My name is Chakravarthy Reddy. I just go by Chak Reddy. I'm an interventional pulmonologist and a critical care doctor. So at the Huntsman I work for the Huntsman ICU and I also work with the lung cancer program, or thoracic oncology program, as an interventional pulmonologist. My role there is diagnosing, staging, and then managing patients with lung cancer.
What’s different about your role in lung cancer care at Huntsman Cancer Institute?
And interventional pulmonology was a brand new field like 15 years ago. There were about 10 or 15 interventional pulmonologists in the country at that time and there were only about four or five training programs. So when I first came here there were not any pulmonologists with a special interest in lung cancer.
Once I got here I took over, any new patient with a lung mass would get referred to me, and then I was the one who did the diagnosis, staging, and kind of freed up the oncologist to focus on the oncology part—not worrying about diagnosis and staging.
Who inspired you to become a doctor?
I grew up in a really small town in India. My mother was a physician. That's one of the reasons why I actually went into the field of medicine. She worked in a really small town and she used to do a lot of home visits and things like that. So while growing up, you know, being around with her, that's what kind of got me interested in the field. My mother, you know, she was the only female physician for almost like two or three counties in where I grew up. In India, you know, being the culture the way it is, women always want to go to, you know, female physicians. So even though she was not an OB/GYN she was more like family practice, but her practice was predominantly obstetrics. If she had to wake up in the middle of the night to deliver a baby—my father used to work for the government so he used to be traveling a lot—and so not wanting to leave me at home she would take me with her in the middle of the night too. So really vivid memories of waking up in the middle of the night, really sleepy walking with her to, you know, either to her clinic or to a patient's home to deliver a baby.
What’s something your colleagues or patients might not know about you?

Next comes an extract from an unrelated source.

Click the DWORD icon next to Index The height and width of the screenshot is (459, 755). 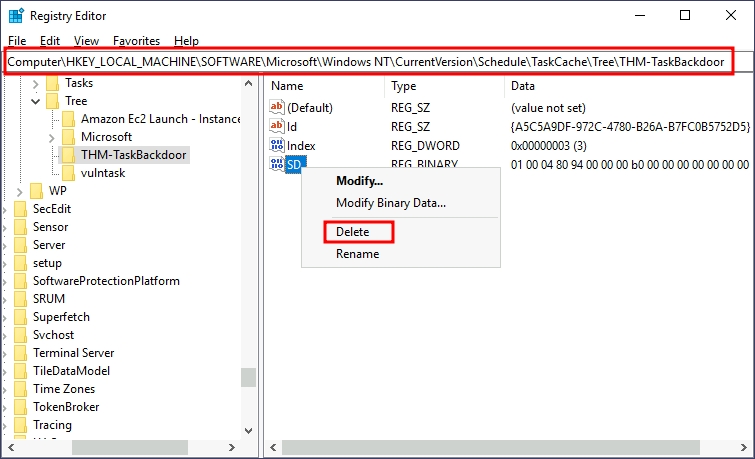click(277, 145)
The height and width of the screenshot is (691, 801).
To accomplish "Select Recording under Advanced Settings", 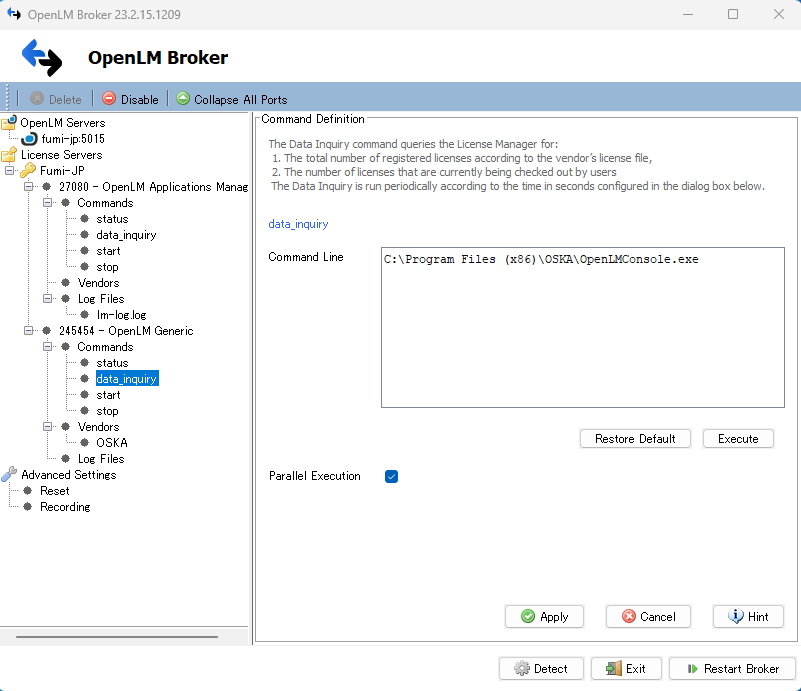I will (x=65, y=507).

I like to run. I'm a runner. I run marathons. So whenever I can get a chance, I run. I love traveling so I try to combine both of them —run marathons in really fun places. I've actually run on all seven continents. The marathon in Antarctica was fun and then I did a marathon at the North Pole a few years ago. It was a challenge getting there and then kind of, you know, like I said it wasn't fun running it, but it's something that you get to kind of enjoy now that you think about it.

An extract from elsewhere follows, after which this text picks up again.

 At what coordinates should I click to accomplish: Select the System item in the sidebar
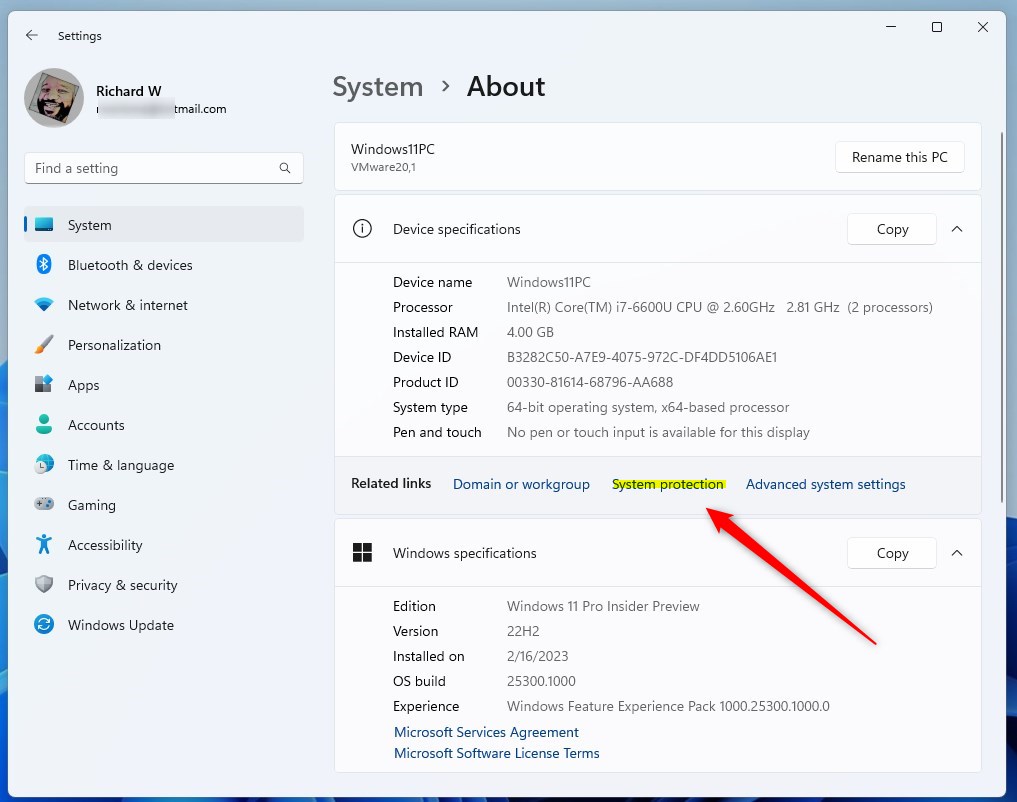point(89,225)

What’s the best thing about working at Huntsman Cancer Institute?
Kind of connecting with people— trying to, you know, put the mind at ease because it's a brand new diagnosis for them. There's a lot of anxiety associated with that. You know, trying to work through and developing a good relationship with patients. That's probably the best. Yeah, it's always you know, once a patient has a diagnosis of cancer, you'll realize perspectives change. What's important, what you thought was important, is not so important anymore. The good thing for us is to kind of, you know, as you listen to those patients again and again you realize your own perspective starts changing.